April 17, 2024

60th Commencement, 50th year for Siciliano


As the longest serving College of Southern Maryland employee, Dr. Richard Siciliano has seen many changes. To honor his long commitment to the college of more than 50 years, Dr. Siciliano was invited to be the keynote speaker for its 60th spring commencement May 17, 2019, at the La Plata Campus.

The professor spoke to students at the commencement, but was also sure to acknowledge the work of other staff and faculty, from the professors who teach to the employees who worked overtime to set up the commencement ceremonies. As he began his speech, he said that the invitation from Dr. Maureen Murphy, CSM president, had completely shocked him.

“It’s something that I never expected, never thought I would ever be asked to give the graduation address,” he said. “I’ve attended [marched in] 50 spring graduations, and 20 winter graduations, but I never thought …

“This should tell you that what you expect is often very different from the reality. And that’s the theme of my talk today.”

Dr. Siciliano said that as he prepared his speech, he spoke to his students about expectations, asking: “What did you, your family, friends, loved ones, acquaintances expect of you at CSM? Did you have any doubts about making it? What words of encouragement did you hear? And, what do you expect to hear from a graduation speaker, and what you would like to hear?”
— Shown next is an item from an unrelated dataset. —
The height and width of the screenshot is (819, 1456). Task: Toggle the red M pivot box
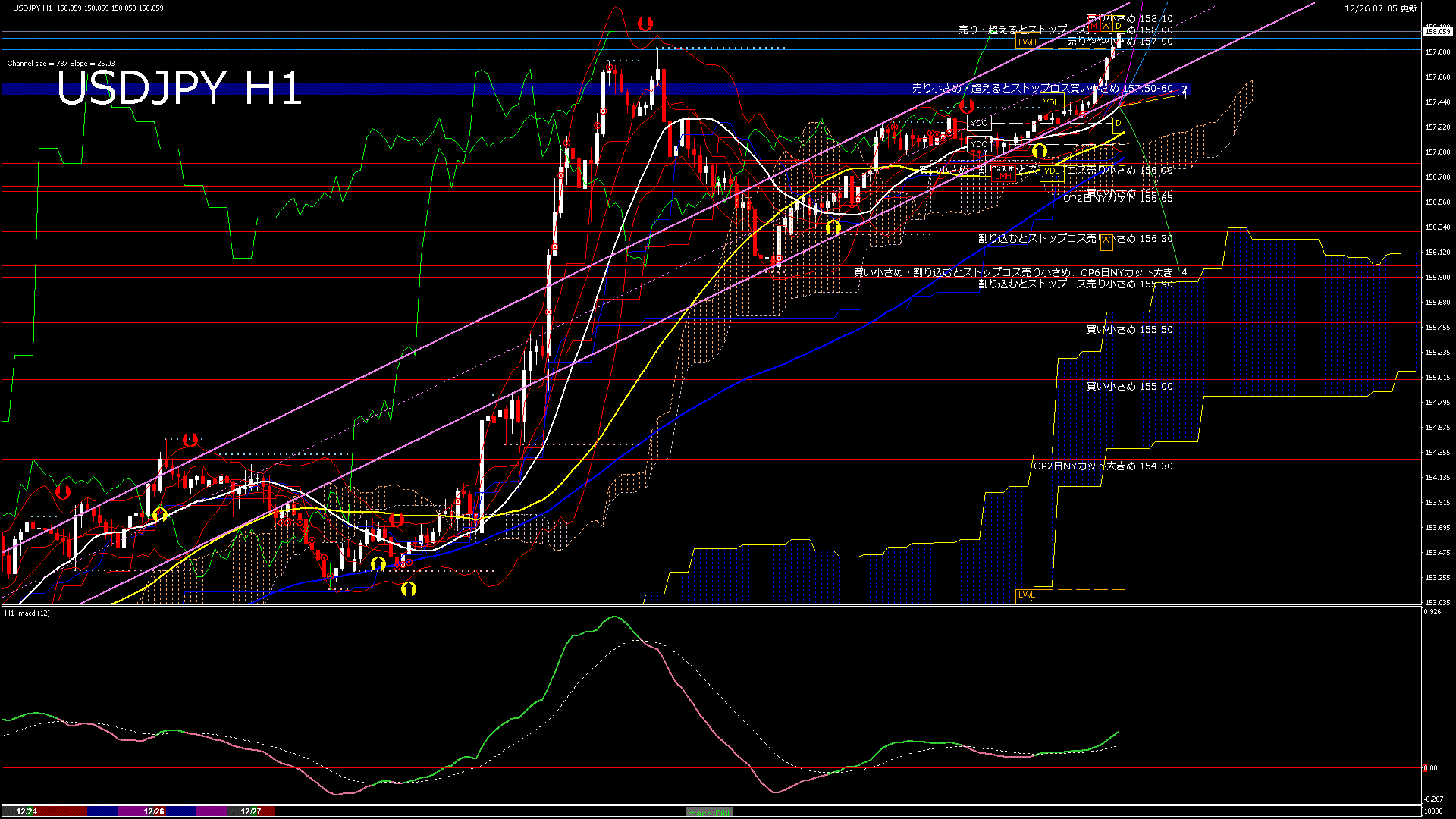coord(1094,24)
Dr. Siciliano said one student told him she expected to hear about the possibility of obstacles, but that success means pushing through and staying focused; another said she would rather hear the truth from a speaker, about how life is not a fairly tale, but that every story “must be true and from the heart.”

In response, the professor decided to tell a story his grandmother used to tell.

“Born in 1890, Emily grew up in the town of Sheffield, Yorkshire, England,” he said of his grandmother. “She was raised by my great-grandmother Sarah Heming, a single mom who worked as a seamstress for a coffin maker. She sewed the linings in coffins, and she’d bring home the fine satin and lace remnants so she could sew them into dresses for Emily. Grandma Heming and daughter Emily lived with Sarah’s sister, and these ladies managed to make ends meet by pooling their earnings. Just barely.”

When she was just 13, his grandmother had to take a job because girls could not attend public school after 13.

“But times were tough, and when my great-aunt died, Great-grandma Sarah and daughter Emily [grandma] decided to emigrate to America, and these ladies put aside money every week to pay installments for their passages to America. It took them more than a year, but they finally scraped enough money together for tickets. Their future looked better, and their expectations were optimistic.”

Finally, the day came for the women to make their final installment for their passage to America. However, when Sarah went to the bursar’s office for the steamship company, she was told that the boat’s maiden voyage had become too much in demand, and the price had gone up considerably. She not longer had enough money. It would be six more months before another chance was to come along.

“Disappointed and disillusioned, they had expected to leave England for the promise of a better life in America, and those expectations were shattered.” But the story hardly ends there. “The boat they’d depended on for their future, that they had saved to be on for so long, the ship that would lead them to a promising future? That boat was the HMS Titanic, and as you may know, it sank a month later, on April 15, 1912.

“So, sometimes missing the boat can be fortuitous. I’m here speaking to you, so there’s that.”

Dr. Siciliano then went on to say that while he has been at CSM more than 50 years now, he never expected to stay more than a couple of years.

“I had managed to graduate from college in five years and was in grad school in Washington, DC, but getting that first teaching job was a big question mark. Except for my wife of 53 years, Lee, and of course Grandma Emily, I was doubtful about my future. But they had hope for me, and great expectations.”

The professor said he knows that many of the students he was speaking to had similar experiences about their own expectations, and that some had taken some time to meet their goals.

“Some of you told me about detractors who made you doubt yourself. Sometimes things happened, life got in the way, and you had to rethink your chances of success when the future looked dark.

“My advice to you: Don’t doubt yourself. Just go for it. Swing for the fences.”

As he concluded his speech, Dr. Siciliano reminded the students that they should never forget CSM and its part in their future success.

“Don’t forget this college and the friends you have met along the way, including your classmates, but also the faculty and staff here who have been here for you. Some of you have benefited from scholarships or grants, some from our advice and good counsel, but all of you have been the benefactors of a dedicated and caring group of people who have had your best interests at heart. Being graduates of CSM, you will become members of the alumni association, and I urge you to stay connected.

“The benefits you have received from CSM? Pay it forward, if not here at this college, then to the greater community. Expect to hear from the alumni association after you move on from CSM. And don’t hang up when CSM calls.”